Una protesta contro la tassa

di Re.Te.

La battaglia contro il consorzio ‘Tevere-Nera’, a Terni, si arricchisce di un nuovo elemento. Secondo la Uil, infatti, la Regione dell’Umbria avrebbe inserito il così detto ‘criterio di censo’ alla base delle elezioni per il rinnovo del consiglio di amministrazione dei Consorzio di bonifica, che si terranno il 29 settembre prossimo.

Il ‘censo’ «In Umbria si vota ancora in base al ‘censo’ – dice infatti il segretario della Uil ternana, Gino Venturi – e si torna indietro esattamente di 100 anni, ad una forma di ‘timocrazia’ in cui il potere elettorale si basa sulle ricchezze di cui si dispone e così per fare un ‘ricco’ ci vogliono ben 48 ‘poveri’». La Regione, spiega Venturi, «ha stabilito che i consorziati possono eleggere tre componenti nel Cda, ma in base all’ammontare del contributo imposto e quindi dei beni posseduti»

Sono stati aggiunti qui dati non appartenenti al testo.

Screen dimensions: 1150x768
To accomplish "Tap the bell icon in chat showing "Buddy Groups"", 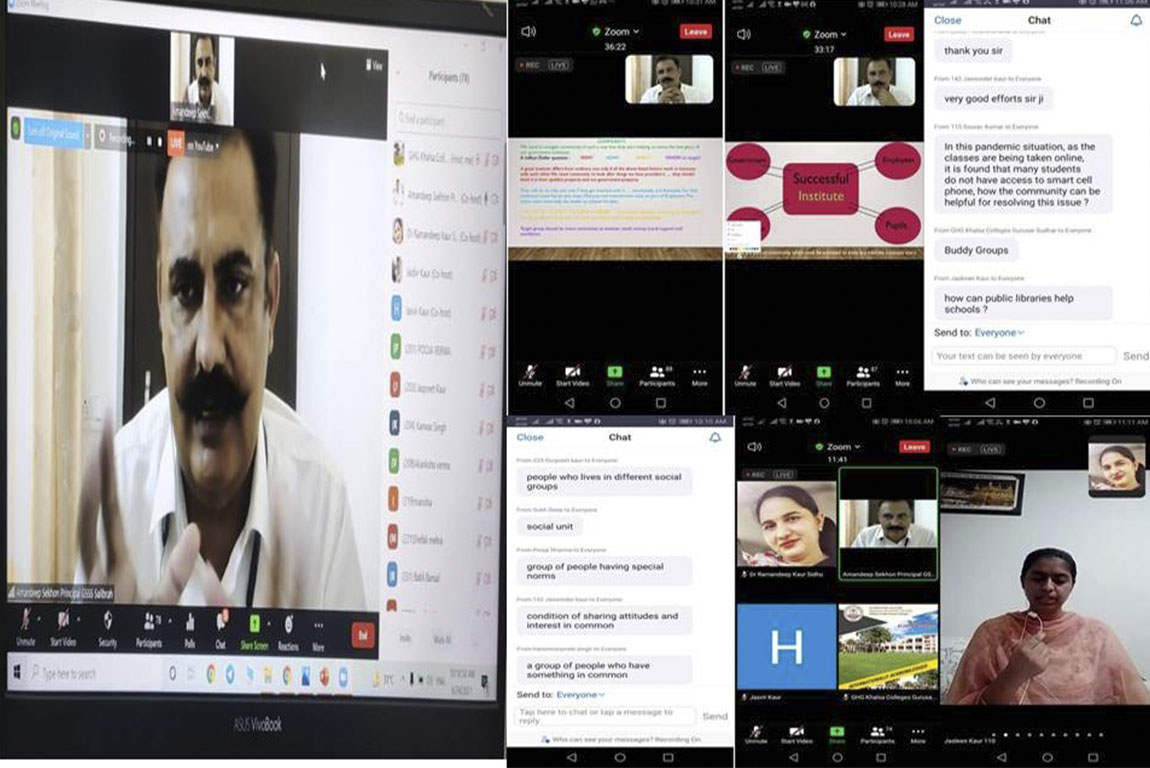I will 1136,20.
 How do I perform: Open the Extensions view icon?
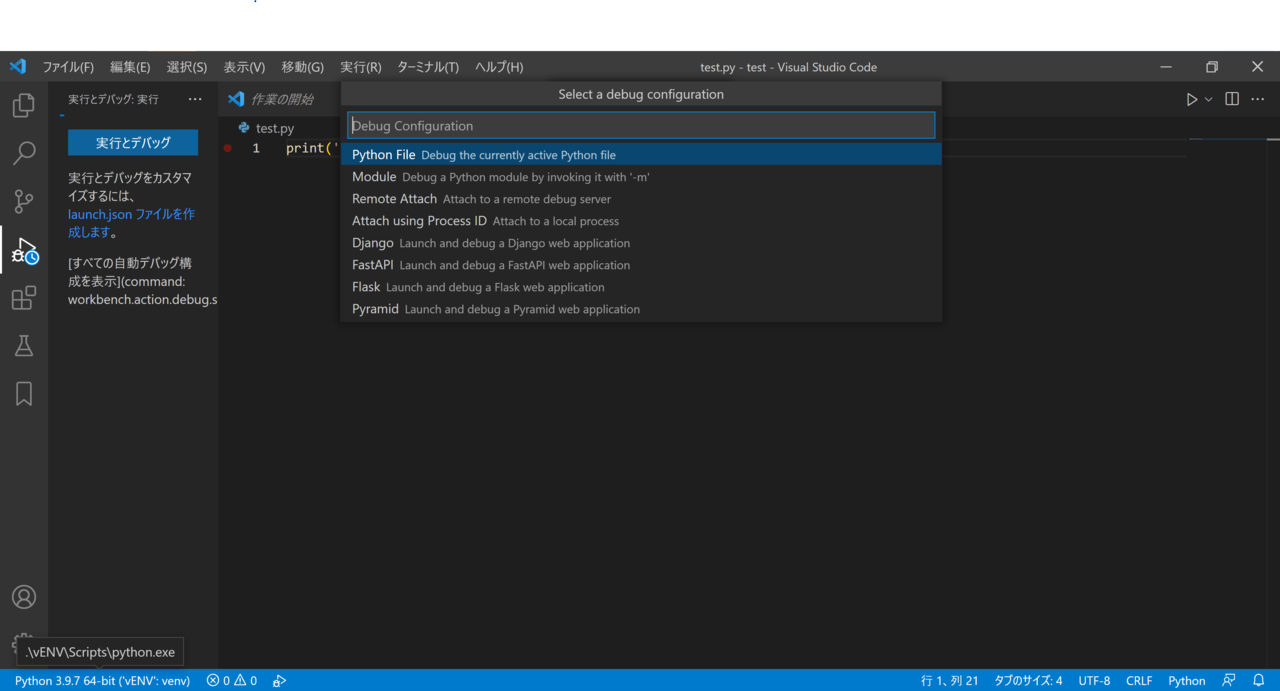[x=24, y=298]
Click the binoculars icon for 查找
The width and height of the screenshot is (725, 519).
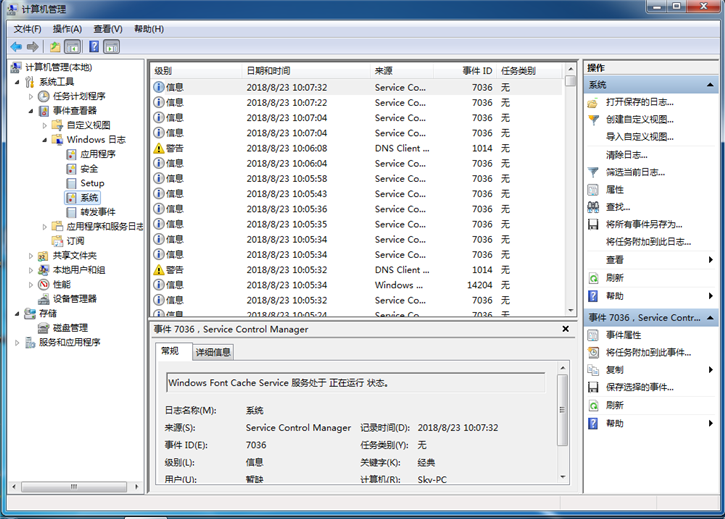593,206
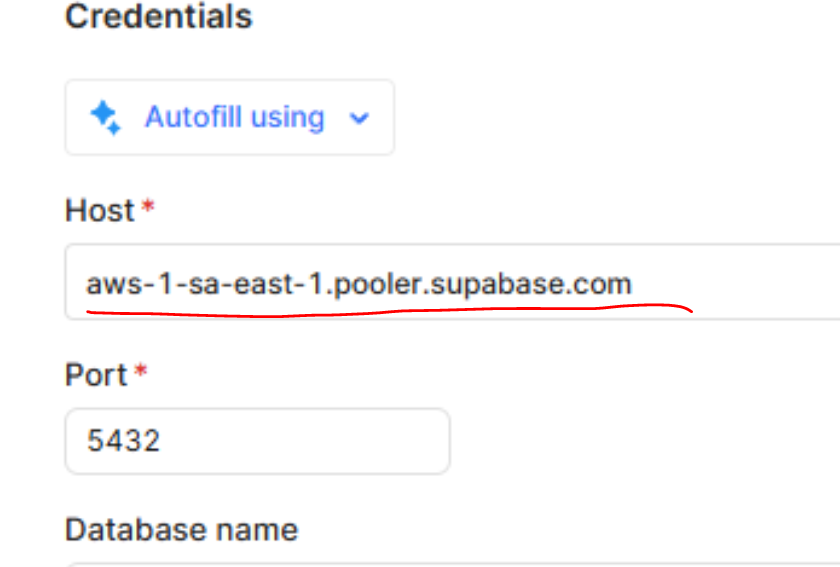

Le regole In pratica, spiega Venturi, funzionerebbe così: «Un componente del CdA sarà eletto nel consorzio Tevere-Nera da ben 81.980 cittadini o imprese che pagano importi inferiori a 37,61 euro, un altro componente sarà eletto da 9.572 cittadini che pagano importi compresi tra i 37,62 e 178,06 euro, mentre il terzo componente viene eletto da coloro, 1686 in tutto, che pagano oltre 178,06 euro». Insomma: «mentre nelle ultime elezioni la fascia di contribuenti ‘poveri’ eleggeva tre componenti, con la legge regionale del 9 aprile 2013 hanno stabilito la riduzione dei componenti del Cda e, guarda caso, tagliando proprio il numero e il potere dei più ‘poveri’».

L’attacco La Regione dell’Umbria, conclude il segretario della Uil ternana, «continua ad essere sorda ai voleri di decine di migliaia di cittadini che chiedono di essere trattati come gli altri cittadini dell’Umbria ed anzi non perde occasione, in questo caso togliendo potere a 81.980 ‘poveri’, per una scelta di campo che in materia di consorzi è decisamente a favore dei ‘ricchi’ e dei grandi proprietari terrieri». È evidente, conclude, «che la Regione non solo è inadempiente rispetto agli impegni assunti con i comitati abolizionisti rispetto alla eliminazione della disparità di trattamento in Umbria, ma vuole anche scoraggiare la loro partecipazione alle elezioni per il rinnovo del Cda».